The CDT was not correlated with degree of PVWMD. This may be due to the fact that PVWMD is diffuse white matter damage and, unlike the ICR, not a defined measure of the structures involved with executive function. In addition, the MMSE did not correlate with degree of PVWMD. This finding may be related to the high rate of false negative MMSE results in patients with primary psychiatric illness or mild cognitive impairment.30,31
Several potential issues may limit this study. First, by requiring the presence of all variables of interest, there was a selection bias in choosing patients who were in general older and more cognitively impaired than those not included. However, if anything, this bias would have obscured differences in performance on the CDT and MMSE between subgroups, since older patients might be expected to demonstrate cognitive decline regardless of coexisting diagnosis. Second, radiographic measures were limited by resolution of CT scan. MRI, functional MRI or positron emission tomography (PET) scan, for example, may provide more accurate measurements of subcortical and cortical atrophy, which could potentially contribute to CDT and MMSE performance. Future research should attempt a prospective design with more sensitive radiographic measurements.

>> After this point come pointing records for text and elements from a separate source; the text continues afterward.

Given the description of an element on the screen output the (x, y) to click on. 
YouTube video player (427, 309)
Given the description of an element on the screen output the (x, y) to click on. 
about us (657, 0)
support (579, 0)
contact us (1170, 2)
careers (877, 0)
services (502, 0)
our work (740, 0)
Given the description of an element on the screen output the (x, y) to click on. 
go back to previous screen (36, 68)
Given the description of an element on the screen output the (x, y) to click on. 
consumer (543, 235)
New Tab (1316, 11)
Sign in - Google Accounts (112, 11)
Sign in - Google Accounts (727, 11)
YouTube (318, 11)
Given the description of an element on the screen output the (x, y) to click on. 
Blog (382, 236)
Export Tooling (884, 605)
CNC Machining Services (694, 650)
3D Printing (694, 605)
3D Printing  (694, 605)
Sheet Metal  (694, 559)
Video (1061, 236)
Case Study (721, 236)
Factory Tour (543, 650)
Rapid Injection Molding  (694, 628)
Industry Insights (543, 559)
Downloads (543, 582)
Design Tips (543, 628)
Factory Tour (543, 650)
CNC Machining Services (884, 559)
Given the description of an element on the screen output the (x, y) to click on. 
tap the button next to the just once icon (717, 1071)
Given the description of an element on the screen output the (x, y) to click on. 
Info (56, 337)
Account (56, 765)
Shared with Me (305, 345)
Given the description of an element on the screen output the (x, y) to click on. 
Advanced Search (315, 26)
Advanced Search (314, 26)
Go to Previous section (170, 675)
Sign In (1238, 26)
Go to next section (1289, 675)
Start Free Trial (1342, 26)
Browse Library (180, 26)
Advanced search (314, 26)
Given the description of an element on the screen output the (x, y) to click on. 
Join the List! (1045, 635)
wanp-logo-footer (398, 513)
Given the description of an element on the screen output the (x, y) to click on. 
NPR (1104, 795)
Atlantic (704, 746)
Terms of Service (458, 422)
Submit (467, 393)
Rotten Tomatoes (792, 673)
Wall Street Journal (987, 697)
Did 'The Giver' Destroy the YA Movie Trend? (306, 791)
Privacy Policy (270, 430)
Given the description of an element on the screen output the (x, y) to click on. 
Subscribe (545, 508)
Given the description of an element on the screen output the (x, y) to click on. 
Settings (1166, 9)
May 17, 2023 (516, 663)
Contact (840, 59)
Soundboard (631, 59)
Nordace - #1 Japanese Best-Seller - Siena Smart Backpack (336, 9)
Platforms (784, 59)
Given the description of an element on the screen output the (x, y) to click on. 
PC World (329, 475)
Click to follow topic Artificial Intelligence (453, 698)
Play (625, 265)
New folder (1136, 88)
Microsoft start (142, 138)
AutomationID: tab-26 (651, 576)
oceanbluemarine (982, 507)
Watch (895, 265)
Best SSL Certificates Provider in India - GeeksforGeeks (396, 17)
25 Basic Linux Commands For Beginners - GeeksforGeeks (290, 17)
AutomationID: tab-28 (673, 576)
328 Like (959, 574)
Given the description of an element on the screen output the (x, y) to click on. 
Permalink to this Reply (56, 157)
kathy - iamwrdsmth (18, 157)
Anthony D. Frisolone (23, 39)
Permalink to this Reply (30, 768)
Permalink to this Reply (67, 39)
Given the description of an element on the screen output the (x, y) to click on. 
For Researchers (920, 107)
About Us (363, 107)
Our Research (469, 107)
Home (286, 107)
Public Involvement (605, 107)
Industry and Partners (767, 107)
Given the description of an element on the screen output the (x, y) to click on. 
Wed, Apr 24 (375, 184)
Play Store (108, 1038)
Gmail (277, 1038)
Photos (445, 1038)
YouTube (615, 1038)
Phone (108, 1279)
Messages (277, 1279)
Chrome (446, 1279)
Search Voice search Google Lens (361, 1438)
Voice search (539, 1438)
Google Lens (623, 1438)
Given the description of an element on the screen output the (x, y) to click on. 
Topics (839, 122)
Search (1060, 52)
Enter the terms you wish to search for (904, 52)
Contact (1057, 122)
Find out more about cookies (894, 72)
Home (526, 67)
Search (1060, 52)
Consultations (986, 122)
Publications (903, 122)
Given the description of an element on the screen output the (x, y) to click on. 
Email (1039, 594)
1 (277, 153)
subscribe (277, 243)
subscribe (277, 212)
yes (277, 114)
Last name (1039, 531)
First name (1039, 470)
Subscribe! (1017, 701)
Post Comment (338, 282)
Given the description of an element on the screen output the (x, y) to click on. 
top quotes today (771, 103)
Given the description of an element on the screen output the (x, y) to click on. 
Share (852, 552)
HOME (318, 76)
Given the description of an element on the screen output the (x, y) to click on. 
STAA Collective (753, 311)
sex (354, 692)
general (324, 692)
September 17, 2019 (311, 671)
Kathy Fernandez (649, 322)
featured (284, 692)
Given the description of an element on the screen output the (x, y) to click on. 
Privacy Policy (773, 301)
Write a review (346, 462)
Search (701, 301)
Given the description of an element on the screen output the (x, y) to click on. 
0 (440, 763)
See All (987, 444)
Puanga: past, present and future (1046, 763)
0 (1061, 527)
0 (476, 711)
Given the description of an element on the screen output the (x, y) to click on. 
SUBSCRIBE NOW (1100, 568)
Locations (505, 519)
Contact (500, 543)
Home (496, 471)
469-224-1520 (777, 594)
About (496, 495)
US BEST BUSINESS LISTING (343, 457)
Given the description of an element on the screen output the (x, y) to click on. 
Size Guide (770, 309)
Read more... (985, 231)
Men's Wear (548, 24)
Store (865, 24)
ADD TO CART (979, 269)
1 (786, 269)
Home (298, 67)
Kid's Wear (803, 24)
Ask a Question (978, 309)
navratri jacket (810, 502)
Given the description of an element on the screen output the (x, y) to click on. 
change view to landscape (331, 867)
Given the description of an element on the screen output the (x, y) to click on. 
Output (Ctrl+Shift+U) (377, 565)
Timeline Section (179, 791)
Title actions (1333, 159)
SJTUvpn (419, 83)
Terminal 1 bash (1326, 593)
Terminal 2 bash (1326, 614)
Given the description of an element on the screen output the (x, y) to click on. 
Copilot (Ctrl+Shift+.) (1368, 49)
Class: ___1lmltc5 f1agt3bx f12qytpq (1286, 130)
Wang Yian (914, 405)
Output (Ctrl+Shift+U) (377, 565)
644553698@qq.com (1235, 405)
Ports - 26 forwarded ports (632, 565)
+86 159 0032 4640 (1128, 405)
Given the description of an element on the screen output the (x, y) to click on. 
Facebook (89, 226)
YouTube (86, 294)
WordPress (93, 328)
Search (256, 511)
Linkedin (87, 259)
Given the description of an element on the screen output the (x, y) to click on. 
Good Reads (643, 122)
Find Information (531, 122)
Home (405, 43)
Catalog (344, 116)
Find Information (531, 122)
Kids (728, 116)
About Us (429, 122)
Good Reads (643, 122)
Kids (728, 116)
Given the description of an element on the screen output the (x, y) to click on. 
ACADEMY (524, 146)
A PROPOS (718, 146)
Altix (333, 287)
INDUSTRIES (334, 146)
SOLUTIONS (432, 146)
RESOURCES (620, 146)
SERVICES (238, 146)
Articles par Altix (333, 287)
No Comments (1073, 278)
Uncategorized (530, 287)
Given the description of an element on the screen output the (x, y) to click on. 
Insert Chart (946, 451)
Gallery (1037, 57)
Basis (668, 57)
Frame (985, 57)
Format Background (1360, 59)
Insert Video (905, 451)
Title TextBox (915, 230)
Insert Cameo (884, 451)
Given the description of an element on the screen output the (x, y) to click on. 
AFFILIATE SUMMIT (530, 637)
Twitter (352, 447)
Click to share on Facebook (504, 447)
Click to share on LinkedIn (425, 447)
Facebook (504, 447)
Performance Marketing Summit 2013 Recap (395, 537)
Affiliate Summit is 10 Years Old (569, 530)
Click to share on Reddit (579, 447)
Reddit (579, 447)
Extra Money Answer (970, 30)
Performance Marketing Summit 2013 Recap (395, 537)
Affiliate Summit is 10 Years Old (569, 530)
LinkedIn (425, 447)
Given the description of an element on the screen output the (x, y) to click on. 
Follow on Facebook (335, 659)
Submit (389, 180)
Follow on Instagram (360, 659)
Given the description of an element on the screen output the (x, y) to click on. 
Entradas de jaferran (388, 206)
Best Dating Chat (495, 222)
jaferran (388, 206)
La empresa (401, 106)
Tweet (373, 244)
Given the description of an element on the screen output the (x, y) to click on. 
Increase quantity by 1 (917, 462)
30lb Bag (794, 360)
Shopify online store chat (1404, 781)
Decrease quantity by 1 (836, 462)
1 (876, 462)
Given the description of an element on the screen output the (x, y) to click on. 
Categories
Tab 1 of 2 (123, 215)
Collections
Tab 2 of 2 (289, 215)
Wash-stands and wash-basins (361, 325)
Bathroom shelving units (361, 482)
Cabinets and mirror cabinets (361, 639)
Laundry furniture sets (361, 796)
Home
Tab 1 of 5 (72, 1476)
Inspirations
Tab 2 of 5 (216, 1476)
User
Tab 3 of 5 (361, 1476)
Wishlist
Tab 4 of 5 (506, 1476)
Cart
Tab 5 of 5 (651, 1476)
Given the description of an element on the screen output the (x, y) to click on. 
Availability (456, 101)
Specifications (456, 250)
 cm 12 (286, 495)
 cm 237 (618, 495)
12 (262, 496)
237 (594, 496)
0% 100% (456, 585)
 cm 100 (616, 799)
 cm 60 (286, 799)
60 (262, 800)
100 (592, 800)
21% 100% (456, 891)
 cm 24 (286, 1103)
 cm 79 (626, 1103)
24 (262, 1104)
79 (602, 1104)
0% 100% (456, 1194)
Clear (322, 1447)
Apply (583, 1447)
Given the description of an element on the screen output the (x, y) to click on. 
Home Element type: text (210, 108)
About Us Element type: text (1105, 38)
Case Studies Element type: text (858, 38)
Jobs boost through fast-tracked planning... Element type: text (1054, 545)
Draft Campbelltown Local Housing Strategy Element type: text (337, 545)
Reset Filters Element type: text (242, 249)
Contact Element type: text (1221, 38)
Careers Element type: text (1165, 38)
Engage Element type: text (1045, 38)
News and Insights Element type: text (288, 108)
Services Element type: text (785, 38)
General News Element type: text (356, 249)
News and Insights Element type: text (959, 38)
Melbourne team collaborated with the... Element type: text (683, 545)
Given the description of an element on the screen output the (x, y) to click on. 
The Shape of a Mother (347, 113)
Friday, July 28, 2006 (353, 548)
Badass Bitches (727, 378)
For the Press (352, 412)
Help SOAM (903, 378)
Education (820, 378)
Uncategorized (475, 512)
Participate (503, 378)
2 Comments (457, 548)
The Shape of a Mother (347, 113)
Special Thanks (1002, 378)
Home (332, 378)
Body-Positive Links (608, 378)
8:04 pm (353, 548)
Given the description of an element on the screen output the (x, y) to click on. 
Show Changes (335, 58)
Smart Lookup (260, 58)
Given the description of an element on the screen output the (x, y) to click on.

Despite these limitations, our findings suggest that the CDT may be a more effective tool than the MMSE to isolate deficits in executive function that directly affect patients’ ability to live independently. This is supported by the association of the CDT to subcortical and caudate atrophy as measured by the ICR. Although it is certainly not a substitute for a comprehensive cognitive assessment, the CDT may be a quick and efficacious way to assess medically ill elderly psychiatric patients, and is perhaps superior to MMSE in predicting degree of executive function and functional status.